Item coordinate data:
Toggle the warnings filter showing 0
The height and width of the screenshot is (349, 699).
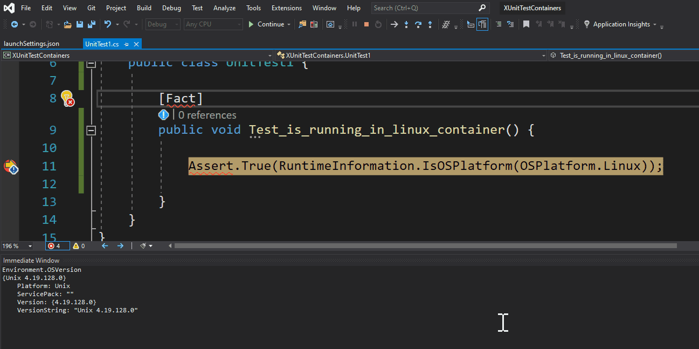79,246
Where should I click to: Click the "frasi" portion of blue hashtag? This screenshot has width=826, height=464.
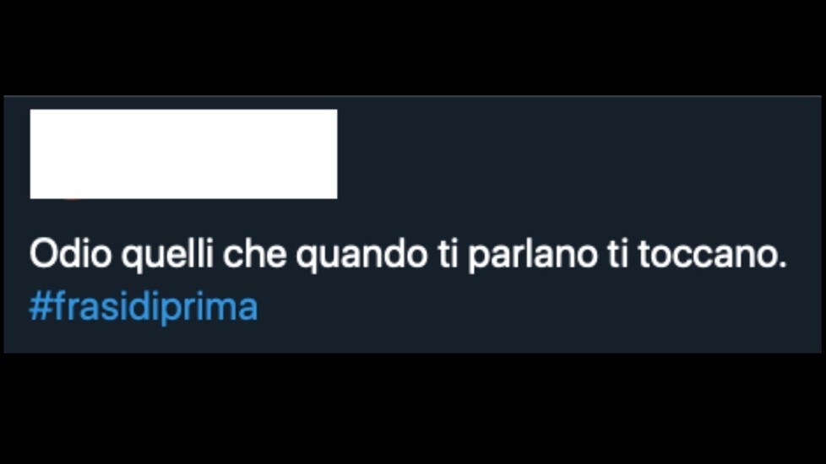[89, 306]
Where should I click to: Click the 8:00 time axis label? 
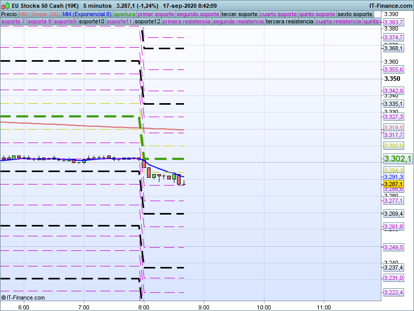point(144,306)
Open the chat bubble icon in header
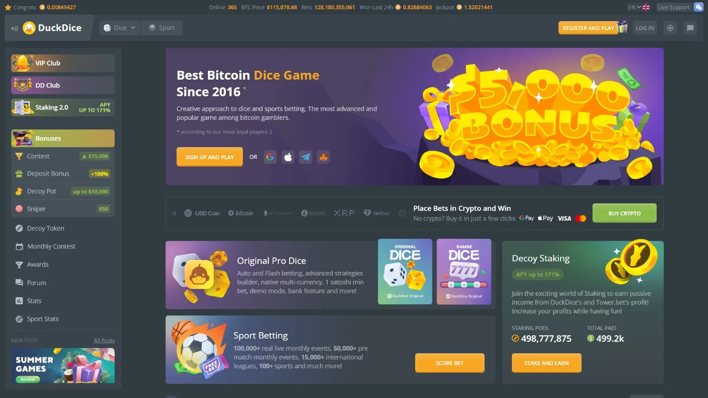 coord(690,28)
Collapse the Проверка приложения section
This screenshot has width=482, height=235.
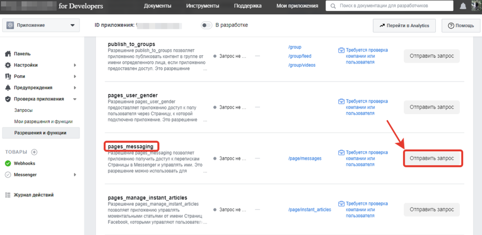pos(74,99)
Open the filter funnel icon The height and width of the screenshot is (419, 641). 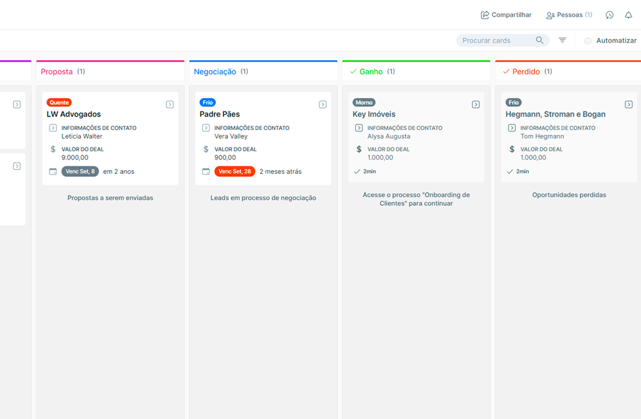pyautogui.click(x=562, y=39)
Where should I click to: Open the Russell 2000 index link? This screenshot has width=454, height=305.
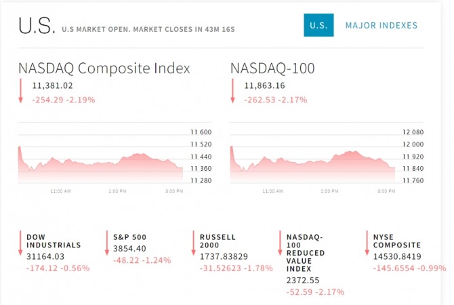click(x=218, y=241)
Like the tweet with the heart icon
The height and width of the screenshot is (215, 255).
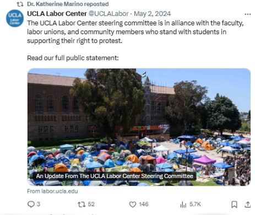click(133, 205)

Instructions for the task: Update the entries starting at the line that contains "Where should I click to: Open" and running through the last entry, replacing "heart icon" with "heart button" and leaving all else unchanged. Leave the pictures out of your answer.

Finished task:
Where should I click to: Open the Russell 2000 index link? This screenshot has width=454, height=305.
click(x=218, y=241)
Like the tweet with the heart button
The height and width of the screenshot is (215, 255).
click(133, 205)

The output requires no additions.